▸ YOUR TASK:
Please quote each of the entries below word for word.

====== RECORDS FOR THE TASK

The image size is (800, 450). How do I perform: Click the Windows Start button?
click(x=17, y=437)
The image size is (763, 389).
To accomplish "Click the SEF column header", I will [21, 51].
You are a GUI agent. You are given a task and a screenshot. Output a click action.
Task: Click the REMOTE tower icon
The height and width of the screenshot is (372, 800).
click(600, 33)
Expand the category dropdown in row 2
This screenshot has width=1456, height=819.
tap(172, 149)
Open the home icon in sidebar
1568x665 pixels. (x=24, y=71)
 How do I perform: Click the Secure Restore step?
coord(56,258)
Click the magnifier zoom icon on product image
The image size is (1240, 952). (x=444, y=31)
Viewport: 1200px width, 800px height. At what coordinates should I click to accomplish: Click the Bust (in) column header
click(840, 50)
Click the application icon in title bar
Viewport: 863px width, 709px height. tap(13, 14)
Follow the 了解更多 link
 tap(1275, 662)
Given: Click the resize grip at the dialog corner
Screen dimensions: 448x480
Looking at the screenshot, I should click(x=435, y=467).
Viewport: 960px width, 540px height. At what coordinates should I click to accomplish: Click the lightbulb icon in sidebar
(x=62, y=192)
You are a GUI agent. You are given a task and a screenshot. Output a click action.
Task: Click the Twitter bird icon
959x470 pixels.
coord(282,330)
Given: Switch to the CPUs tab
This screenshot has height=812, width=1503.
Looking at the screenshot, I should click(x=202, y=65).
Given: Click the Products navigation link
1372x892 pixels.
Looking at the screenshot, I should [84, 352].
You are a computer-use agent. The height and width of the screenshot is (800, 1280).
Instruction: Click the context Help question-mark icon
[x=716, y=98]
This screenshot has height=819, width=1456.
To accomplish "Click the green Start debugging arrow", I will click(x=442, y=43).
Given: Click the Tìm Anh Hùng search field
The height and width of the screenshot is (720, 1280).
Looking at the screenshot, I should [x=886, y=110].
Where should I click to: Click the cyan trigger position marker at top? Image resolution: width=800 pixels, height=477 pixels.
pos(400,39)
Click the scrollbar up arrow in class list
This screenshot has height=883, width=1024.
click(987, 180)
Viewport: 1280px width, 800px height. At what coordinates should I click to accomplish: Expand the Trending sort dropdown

============

▸ TASK OUTPUT:
The image size is (800, 450). How do I perform: Click the Windows Start button?
click(x=17, y=437)
The image size is (763, 389).
To accomplish "Click the SEF column header", I will [21, 51].
You are a GUI agent. You are given a task and a screenshot. Output a click action.
Task: Click the REMOTE tower icon
The height and width of the screenshot is (372, 800).
click(600, 33)
Expand the category dropdown in row 2
This screenshot has width=1456, height=819.
tap(172, 149)
Open the home icon in sidebar
1568x665 pixels. (x=24, y=71)
 How do I perform: Click the Secure Restore step?
coord(56,258)
Click the magnifier zoom icon on product image
The image size is (1240, 952). (x=444, y=31)
Viewport: 1200px width, 800px height. At what coordinates should I click to accomplish: Click the Bust (in) column header
click(840, 50)
Click the application icon in title bar
Viewport: 863px width, 709px height. tap(13, 14)
Follow the 了解更多 link
 tap(1275, 662)
Given: Click the resize grip at the dialog corner
Screen dimensions: 448x480
Looking at the screenshot, I should click(x=435, y=467).
Viewport: 960px width, 540px height. At what coordinates should I click to accomplish: Click the lightbulb icon in sidebar
(x=62, y=192)
You are a GUI agent. You are given a task and a screenshot. Output a click action.
Task: Click the Twitter bird icon
959x470 pixels.
coord(282,330)
Given: Switch to the CPUs tab
This screenshot has height=812, width=1503.
Looking at the screenshot, I should click(x=202, y=65).
Given: Click the Products navigation link
1372x892 pixels.
Looking at the screenshot, I should [84, 352].
You are a computer-use agent. The height and width of the screenshot is (800, 1280).
Instruction: Click the context Help question-mark icon
[x=716, y=98]
This screenshot has height=819, width=1456.
To accomplish "Click the green Start debugging arrow", I will click(x=442, y=43).
Given: Click the Tìm Anh Hùng search field
The height and width of the screenshot is (720, 1280).
Looking at the screenshot, I should [x=886, y=110].
Where should I click to: Click the cyan trigger position marker at top? Image resolution: width=800 pixels, height=477 pixels.
pos(400,39)
Click the scrollbar up arrow in class list
This screenshot has height=883, width=1024.
click(987, 180)
Viewport: 1280px width, 800px height. At what coordinates should I click to accomplish: Expand the Trending sort dropdown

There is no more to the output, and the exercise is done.